◆ Task to complete
The required answer is a copy of each line in the entries below that includes "DRACONIAN".

========================

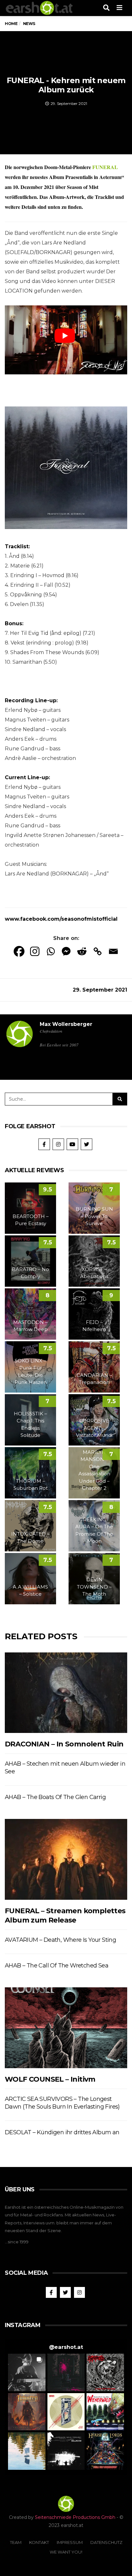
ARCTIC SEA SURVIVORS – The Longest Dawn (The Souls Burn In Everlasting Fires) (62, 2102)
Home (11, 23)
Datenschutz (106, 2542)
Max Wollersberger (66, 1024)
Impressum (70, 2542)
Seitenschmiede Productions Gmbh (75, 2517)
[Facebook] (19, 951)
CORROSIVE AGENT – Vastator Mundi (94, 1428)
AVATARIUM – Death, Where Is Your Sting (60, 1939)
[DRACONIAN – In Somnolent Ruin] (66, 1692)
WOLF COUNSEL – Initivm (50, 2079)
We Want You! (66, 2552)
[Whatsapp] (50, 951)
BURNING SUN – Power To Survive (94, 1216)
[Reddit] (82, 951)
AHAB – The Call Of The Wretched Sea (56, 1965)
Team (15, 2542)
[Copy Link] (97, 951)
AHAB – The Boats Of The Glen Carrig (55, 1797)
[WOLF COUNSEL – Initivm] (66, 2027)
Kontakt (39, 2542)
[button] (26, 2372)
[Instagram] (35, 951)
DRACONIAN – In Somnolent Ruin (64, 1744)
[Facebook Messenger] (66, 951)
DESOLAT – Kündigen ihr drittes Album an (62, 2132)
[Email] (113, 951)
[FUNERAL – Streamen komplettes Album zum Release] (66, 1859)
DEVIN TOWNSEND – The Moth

========================

◆ Finished task
[DRACONIAN – In Somnolent Ruin] (66, 1692)
DRACONIAN – In Somnolent Ruin (64, 1744)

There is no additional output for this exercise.